Sometimes this writing thing scares me.

Since my last post, I’ve been paralyzed, unable to choose a topic or put together words that feel meaningful or important. I worry that if I don’t write something stellar, no one will care what I have to say. I’m scared that I’m going to get it wrong.

This is so typical of me. Sorry that I can’t get over this.

If you’ve been reading this blog since the beginning, you know that I struggle with the quest to be perfect, to control everything so that it’s neat and tidy and logical. But in the past few days, I’m being reminded once again that there is little in life I can control. It’s hitting me hard. And it freaks me out a little.

I can’t control how people respond to me, whether they hang on my every word or snicker when I turn my back. The most brilliant thing I’ve ever written will not resonate with everyone. Even if I rocked at small talk, I might still come off as an awkward weirdo. A new Pinterest-perfect outfit every day would not ensure my universal admiration.

I’ve been trying to make people love me, to perform flawlessly so they’ll find nothing to dislike. And it’s not working. Perfection is exhausting and uninspiring and makes me cranky.

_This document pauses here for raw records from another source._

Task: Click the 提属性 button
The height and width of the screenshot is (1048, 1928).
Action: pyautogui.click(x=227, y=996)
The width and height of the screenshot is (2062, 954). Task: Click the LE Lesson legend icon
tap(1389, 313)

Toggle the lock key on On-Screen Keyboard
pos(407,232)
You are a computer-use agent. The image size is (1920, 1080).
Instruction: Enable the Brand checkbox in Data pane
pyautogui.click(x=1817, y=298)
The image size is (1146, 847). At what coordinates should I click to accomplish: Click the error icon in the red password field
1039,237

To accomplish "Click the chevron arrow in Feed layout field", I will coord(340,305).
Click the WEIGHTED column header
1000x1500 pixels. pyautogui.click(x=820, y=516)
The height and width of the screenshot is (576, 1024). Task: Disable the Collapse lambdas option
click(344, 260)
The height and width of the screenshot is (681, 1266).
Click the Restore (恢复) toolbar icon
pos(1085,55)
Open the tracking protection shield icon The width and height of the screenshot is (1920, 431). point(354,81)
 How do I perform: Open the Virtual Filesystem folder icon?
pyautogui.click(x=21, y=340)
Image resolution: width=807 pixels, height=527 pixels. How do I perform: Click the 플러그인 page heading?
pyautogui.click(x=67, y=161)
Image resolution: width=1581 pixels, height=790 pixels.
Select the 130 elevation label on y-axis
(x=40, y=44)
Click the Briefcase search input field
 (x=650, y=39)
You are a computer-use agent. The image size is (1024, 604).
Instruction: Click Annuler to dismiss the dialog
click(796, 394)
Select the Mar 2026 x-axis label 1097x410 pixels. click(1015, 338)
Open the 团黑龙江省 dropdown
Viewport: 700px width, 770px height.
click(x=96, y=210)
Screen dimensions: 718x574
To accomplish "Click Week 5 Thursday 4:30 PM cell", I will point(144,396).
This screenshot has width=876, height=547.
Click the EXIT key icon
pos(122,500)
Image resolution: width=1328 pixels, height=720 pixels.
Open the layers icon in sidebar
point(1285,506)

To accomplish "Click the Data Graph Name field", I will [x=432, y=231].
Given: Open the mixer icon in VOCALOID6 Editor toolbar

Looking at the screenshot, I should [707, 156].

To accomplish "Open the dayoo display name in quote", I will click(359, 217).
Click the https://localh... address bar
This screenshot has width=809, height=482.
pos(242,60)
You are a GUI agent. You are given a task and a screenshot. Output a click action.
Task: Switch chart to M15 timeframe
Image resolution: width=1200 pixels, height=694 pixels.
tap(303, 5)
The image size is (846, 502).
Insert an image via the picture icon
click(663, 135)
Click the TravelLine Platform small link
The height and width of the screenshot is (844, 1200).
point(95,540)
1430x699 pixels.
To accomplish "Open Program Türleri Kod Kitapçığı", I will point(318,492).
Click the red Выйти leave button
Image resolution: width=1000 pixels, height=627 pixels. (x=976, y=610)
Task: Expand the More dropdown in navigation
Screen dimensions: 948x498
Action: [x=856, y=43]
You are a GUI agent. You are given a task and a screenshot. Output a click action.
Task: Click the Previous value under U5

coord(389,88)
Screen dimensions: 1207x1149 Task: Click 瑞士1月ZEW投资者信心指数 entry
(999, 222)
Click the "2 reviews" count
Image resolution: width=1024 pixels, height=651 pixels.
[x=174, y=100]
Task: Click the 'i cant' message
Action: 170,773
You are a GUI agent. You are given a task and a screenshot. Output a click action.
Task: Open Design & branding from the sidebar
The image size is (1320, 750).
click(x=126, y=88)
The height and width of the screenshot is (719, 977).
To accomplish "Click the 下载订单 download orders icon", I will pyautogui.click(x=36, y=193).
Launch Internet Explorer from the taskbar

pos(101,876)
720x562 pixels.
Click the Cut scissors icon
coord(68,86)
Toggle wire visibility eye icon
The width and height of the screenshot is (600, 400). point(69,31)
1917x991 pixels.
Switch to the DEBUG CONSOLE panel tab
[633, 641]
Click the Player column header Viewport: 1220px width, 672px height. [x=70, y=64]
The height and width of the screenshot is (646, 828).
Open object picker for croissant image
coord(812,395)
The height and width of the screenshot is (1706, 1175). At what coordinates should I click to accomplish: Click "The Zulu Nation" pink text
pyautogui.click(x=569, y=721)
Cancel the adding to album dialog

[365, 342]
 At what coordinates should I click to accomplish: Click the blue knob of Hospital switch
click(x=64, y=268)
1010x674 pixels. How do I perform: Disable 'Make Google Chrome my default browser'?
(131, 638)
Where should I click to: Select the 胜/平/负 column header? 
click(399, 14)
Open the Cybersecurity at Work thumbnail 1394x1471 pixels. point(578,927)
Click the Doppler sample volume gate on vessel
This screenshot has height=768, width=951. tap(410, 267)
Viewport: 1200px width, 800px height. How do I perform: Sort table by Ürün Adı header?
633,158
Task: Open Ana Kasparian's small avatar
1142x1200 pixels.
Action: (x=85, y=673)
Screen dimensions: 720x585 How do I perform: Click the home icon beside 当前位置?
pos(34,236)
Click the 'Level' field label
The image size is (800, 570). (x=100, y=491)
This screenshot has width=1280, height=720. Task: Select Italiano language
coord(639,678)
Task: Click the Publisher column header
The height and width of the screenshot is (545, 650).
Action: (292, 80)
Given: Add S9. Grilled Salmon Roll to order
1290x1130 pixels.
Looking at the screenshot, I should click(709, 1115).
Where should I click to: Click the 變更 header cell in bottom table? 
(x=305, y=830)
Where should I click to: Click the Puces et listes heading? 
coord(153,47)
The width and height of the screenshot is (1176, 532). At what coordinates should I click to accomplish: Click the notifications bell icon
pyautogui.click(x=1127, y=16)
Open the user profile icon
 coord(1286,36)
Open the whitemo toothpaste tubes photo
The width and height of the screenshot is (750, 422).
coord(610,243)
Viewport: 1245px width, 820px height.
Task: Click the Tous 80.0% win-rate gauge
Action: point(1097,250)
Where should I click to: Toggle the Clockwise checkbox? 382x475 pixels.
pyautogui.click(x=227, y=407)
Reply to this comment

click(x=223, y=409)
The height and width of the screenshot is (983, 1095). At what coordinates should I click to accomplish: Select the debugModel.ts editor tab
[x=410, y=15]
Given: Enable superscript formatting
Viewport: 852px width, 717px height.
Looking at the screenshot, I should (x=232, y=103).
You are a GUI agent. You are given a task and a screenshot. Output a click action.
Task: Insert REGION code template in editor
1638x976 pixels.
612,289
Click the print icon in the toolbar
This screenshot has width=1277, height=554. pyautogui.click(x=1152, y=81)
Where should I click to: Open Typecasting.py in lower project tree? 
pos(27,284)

So I’m going to make progress, to step forward in the only small way that I know how. I am making the choice to stop worrying and paralyzing myself. And I am going to write.


Image via Pinterest

Right now, progress is not crafting the perfect post, snark and insight with an inspiring image to match. Progress is not gaining more readers than ever. Instead, progress is writing because it makes me happy. Progress is continuing to type even when my words feel stilted. Progress is doing the work regardless of the results and feedback I get.

If I look back at the roots of this space, I did not start blogging because I wanted to be famous or because I am an attention hog or because I need constant affirmation that I am a good writer. I started blogging because I love to write. I like the person I become as I shape words into images and ideas. Writing makes me more observant, someone who notices the sideways whirl of snow under the streetlights and the errant thoughts that surface while I gaze out the window. Arranging words helps me snare and name the elusive emotions that I suck at talking about. Writing feels like prayer.

So I will silence my inner critic and write. It might be messy. It’s possible that no one will care. And that’s okay. Because I will be making progress, moving out of the paralysis that keeps me from being my best, most authentic self. I hope that it means I will be writing here more often, about the inconsequential, the things that confuse me, the happy random things I love. It won’t be perfect. And I’m starting to be okay with that.


7 thoughts on “Paralyzed

  1. Thank you Anna. I definitely understand and identify with what you are saying, and your words on the subject help me to understand it more.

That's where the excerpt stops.